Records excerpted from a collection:
>> start

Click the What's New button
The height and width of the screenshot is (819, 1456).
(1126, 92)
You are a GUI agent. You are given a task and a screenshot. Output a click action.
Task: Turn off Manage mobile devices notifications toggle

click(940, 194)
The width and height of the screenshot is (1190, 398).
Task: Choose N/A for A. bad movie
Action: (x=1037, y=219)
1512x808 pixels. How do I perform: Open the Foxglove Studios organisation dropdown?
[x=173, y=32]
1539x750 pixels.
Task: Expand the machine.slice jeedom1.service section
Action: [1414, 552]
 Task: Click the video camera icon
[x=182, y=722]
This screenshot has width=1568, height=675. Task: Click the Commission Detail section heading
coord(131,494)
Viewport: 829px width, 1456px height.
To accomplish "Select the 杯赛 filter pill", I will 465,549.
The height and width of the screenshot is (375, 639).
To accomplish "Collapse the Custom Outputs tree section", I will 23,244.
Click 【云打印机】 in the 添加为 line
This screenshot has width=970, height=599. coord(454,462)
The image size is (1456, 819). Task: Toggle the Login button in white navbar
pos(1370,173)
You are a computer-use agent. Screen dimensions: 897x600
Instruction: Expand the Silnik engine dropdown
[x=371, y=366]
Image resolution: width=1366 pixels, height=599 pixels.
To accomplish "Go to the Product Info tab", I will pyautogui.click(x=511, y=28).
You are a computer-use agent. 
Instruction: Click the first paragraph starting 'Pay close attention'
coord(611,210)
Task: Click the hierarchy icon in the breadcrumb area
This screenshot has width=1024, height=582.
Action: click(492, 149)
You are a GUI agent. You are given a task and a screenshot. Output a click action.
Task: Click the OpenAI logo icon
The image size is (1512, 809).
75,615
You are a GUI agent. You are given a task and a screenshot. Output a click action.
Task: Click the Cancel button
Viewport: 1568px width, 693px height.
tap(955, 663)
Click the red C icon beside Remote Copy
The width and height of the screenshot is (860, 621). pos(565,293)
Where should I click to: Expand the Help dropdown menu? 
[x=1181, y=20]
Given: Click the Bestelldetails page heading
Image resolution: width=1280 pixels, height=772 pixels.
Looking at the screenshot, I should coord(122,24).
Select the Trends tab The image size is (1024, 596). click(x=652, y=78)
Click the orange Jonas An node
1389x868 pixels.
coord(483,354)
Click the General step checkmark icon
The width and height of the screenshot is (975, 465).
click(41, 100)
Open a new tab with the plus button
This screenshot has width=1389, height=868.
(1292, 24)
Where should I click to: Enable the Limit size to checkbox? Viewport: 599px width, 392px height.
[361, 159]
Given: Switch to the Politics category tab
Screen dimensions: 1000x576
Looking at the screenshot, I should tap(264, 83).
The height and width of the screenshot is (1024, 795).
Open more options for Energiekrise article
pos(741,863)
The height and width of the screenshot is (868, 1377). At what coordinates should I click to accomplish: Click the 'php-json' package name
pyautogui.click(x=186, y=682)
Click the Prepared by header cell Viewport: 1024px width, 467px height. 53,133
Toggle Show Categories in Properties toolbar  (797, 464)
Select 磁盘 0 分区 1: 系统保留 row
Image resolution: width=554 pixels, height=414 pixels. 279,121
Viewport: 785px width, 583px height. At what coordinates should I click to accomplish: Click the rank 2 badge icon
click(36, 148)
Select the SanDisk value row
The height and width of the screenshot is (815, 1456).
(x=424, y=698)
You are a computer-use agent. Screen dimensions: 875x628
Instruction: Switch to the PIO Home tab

>> end

Print the records unchanged, from the line containing "Where should I click to: Enable" through the end of the records, including both the first and last lines.

Exercise response
Where should I click to: Enable the Limit size to checkbox? Viewport: 599px width, 392px height.
[361, 159]
Given: Switch to the Politics category tab
Screen dimensions: 1000x576
Looking at the screenshot, I should tap(264, 83).
The height and width of the screenshot is (1024, 795).
Open more options for Energiekrise article
pos(741,863)
The height and width of the screenshot is (868, 1377). At what coordinates should I click to accomplish: Click the 'php-json' package name
pyautogui.click(x=186, y=682)
Click the Prepared by header cell Viewport: 1024px width, 467px height. 53,133
Toggle Show Categories in Properties toolbar  (797, 464)
Select 磁盘 0 分区 1: 系统保留 row
Image resolution: width=554 pixels, height=414 pixels. 279,121
Viewport: 785px width, 583px height. At what coordinates should I click to accomplish: Click the rank 2 badge icon
click(36, 148)
Select the SanDisk value row
The height and width of the screenshot is (815, 1456).
(x=424, y=698)
You are a computer-use agent. Screen dimensions: 875x628
Instruction: Switch to the PIO Home tab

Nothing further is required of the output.